Photo by Max on Unsplash

As the El Niño phenomenon intensifies in 2023, climatological and precipitation data have become fundamental in deciphering its impact on weather patterns and climate dynamics in global or regional scales. In terms of precipitation data, two globally recognized datasets come to the forefront: CHIRPS (Climate Hazards Group InfraRed Precipitation with Station) by USGS and IMERGE (Integrated Multi-satellitE Retrievals for GPM) developed by NASA, where GPM denotes the Global Precipitation Measurement mission. This mission employs a network of satellites to deliver comprehensive global rainfall estimates. Though these products are suitable for global models, they aren’t specifically tailored for South American scenarios.

In this context, the Brazilian National Institute for Space Research (INPE) offers daily precipitation raster data specifically calibrated for South America. This product, known as MERGE, relies on the IMERGE/GPM model but benefits from calibration against thousands of in-situ rain gauges to ensure unbiased results (Rozante et al. 2010, Rozante et al. 2020). INPE also provides additional climatological data, including monthly averages, daily averages, and more.

Figure 1 depicts the total precipitation in South America for 2015 (left), a year with a strong El Niño phenomenon, and the precipitation anomaly in comparison to the previous year when no El Niño was present (right).

FIgure 1: In the left, the total precipitation in South American for the year of 2015 and in the right the precipitation anomaly of 2015 in comparison to 2014, when there was no el-niño. Image by author.

We can note from the figure a large area with negative anomaly, specially in the Amazon biome, with up to 2,000 mm less rain when compared to the previous year.

These resources present immense value for diverse applications including watershed and reservoir management, monitoring of critical events, and precision agriculture. Nevertheless, the intricacies involved in downloading and manipulating these datasets often hinder their effective utilization, limiting their use mostly to meteorologists and leaving other professionals like hydrologists and agricultural specialists under-equipped.
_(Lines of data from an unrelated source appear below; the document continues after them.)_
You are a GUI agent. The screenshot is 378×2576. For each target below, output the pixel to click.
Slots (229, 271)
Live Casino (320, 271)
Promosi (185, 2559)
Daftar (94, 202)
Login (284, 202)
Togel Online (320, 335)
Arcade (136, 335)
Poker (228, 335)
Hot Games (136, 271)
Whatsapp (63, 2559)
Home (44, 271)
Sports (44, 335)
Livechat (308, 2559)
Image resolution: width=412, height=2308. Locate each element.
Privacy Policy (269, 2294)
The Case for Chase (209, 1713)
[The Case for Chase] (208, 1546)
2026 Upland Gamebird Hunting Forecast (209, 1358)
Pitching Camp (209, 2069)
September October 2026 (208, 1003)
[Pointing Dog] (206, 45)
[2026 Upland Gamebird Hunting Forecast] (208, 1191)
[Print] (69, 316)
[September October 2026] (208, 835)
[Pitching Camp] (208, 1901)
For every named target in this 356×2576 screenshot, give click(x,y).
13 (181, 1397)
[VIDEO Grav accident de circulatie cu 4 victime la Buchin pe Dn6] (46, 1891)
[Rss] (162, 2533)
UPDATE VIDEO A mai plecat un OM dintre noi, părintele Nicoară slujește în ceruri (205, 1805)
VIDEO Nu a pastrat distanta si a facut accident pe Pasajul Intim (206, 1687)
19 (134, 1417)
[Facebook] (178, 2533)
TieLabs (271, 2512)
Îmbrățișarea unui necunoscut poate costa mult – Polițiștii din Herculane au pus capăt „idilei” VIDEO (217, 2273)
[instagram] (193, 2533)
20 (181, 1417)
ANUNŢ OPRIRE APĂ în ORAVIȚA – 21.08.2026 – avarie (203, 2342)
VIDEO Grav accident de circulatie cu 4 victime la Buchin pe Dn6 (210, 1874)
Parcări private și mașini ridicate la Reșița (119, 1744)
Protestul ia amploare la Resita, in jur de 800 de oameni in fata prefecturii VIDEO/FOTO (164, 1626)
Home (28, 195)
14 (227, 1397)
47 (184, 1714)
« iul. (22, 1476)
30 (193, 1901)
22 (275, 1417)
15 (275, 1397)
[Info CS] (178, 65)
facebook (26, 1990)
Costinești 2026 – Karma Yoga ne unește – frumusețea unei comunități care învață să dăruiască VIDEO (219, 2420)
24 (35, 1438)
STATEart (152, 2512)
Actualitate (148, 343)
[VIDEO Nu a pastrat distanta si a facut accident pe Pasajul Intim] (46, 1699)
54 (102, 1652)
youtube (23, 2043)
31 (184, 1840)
This was a challenge observed within my organization (ANA) where hydrologists and engineers often struggle to access rainfall data for specific basins.

Addressing this challenge, this article aims to guide readers on how to efficiently download and manipulate these data using the merge-downloader package, opening the door for broader interdisciplinary usage and insights.

The merge-downloader is an unofficial library developed to make it easier accessing data from INPE and the source-code is available at: https://github.com/cordmaur/merge-downloader.

The installation of the Python libraries required for geospatial applications can be daunting sometimes, so I strongly suggest using docker instead. I’ve already covered this topic in previous stories published here in TDS:

A docker image is already available on Docker Hub and the installation can be done with the following commands in a shell prompt.

> docker pull cordmaur/merge-downloader:v1
> docker run -it -p 8888:8888 merge-downloader:v1 bash

Once inside the container, you can install the package and start jupyter, which will be accessible through your web browser on

root@89fd8c332f98:/# pip install merge-downloader
root@89fd8c332f98:/# jupyter notebook --ip= --allow-root --no-browser

Another option, even more straightforward is to install merge-downloader on Google Colab, that will be the path followed here.

# from a code cell
%pip install merge-downloader

The first thing we need to cover is how to simply download precipitation and climatological assets from INPE. The list of available assets to download with merge-downloader can be obtained with the following commands:

from mergedownloader.inpeparser import INPETypes



The meaning of each type is available in the github documentation and summarized in the following table:

To download any asset, the first thing is to create a download instance, pointing to the INPE’s FTP server and setting a local folder where to download the files.

from mergedownloader.downloader import Downloader
from mergedownloader.inpeparser import INPETypes, INPEParsers

# create a temporary folder to store the files
!mkdir ./tmp

downloader = Downloader(

Once a downloader instance is created, let’s download the the rain for one specific day. We can use get_file command for that, like so:

import xarray as xr

file = downloader.get_file(date='20230601', datatype=INPETypes.DAILY_RAIN)


The file can now be opened with xarray library:

rain = xr.load_dataset(file)
Code result: Rain for 06/01/2023 in South America (millimiters).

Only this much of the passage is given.